Extracellular root protease: Proteases in solution

After one-week, sterile seedlings (n = 8 for each treatment per plant) of similar height and root length were transferred from the Phytatrays® into a pre-autoclaved hydroponic growth system. The plants were firstly placed into a 1.5 ml Eppendorf tube with the bottom removed. This was then placed into the top of a 50 cm³ polypropylene centrifuge tube containing nutrient solution and then into a larger sterile box. Nutrient solution was injected into each centrifuge tube via silicone tubing connected to a 0.22-μm filter located outside the box. The nutrient solution in the centrifuge tube was continually aerated by passing 0.22-μm filtered air into the solution via silicone tubing located outside the box. An air outlet from the centrifuge tube was via silicon tubing with a hydrophobic 0.22-μm filter (Supporting information, Fig. S1). Weekly, nutrient solutions were removed from the hydroponic system through a 0.22-μm filter and protease activity measured.

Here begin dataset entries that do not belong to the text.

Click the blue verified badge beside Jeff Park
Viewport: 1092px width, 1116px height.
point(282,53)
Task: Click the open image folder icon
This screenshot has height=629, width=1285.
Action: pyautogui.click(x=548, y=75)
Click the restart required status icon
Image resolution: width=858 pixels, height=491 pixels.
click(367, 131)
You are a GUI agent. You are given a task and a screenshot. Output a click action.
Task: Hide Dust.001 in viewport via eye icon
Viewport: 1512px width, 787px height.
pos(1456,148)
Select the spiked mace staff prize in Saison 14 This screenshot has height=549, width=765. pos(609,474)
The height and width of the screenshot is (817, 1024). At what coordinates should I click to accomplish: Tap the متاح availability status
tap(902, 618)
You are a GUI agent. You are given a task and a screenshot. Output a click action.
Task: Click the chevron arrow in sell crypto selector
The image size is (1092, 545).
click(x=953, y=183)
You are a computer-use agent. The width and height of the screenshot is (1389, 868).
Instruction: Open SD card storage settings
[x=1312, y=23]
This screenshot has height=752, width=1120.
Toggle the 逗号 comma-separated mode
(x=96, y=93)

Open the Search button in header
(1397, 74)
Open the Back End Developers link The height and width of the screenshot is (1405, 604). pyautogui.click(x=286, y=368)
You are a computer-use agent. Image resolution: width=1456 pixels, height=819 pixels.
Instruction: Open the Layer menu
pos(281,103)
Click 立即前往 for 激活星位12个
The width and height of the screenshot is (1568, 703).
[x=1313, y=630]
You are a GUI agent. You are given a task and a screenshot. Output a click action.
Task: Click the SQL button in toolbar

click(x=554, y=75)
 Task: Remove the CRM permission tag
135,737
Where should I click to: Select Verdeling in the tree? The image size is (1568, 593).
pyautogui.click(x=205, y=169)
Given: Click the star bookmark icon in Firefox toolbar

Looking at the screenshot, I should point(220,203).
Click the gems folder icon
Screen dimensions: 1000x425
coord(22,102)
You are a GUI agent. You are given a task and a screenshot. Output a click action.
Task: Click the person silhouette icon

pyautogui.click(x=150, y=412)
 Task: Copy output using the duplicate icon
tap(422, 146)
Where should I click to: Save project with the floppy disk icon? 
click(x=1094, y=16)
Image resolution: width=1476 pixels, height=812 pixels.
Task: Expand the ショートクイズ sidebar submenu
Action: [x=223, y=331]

Fresh nutrient solution was then injected into each centrifuge tube through a 0.22-μm filter. Nutrient solutions were changed weekly to ensure nutrients were never limited and provide a weekly time series of protease activity over the seedlings growth. A negative control consisted of nutrient solution with no plant present. All work was carried out in a sterile, laminar flow cabinet. After four weeks of growth, under the constant conditions outlined previously, the experiment was stopped. The roots and shoots were separated, the fresh weight recorded, then oven dried at 80 °C for 24 h after which the dry weight was recorded.

To ensure that the system was sterile, an open Petri-dish with nutrient agar was placed at the bottom of the hydroponic system. At the end of the experiment, nutrient solution was plated onto nutrient agar. If no microbial growth was observed after one week at 37 °C, the system was considered sterile.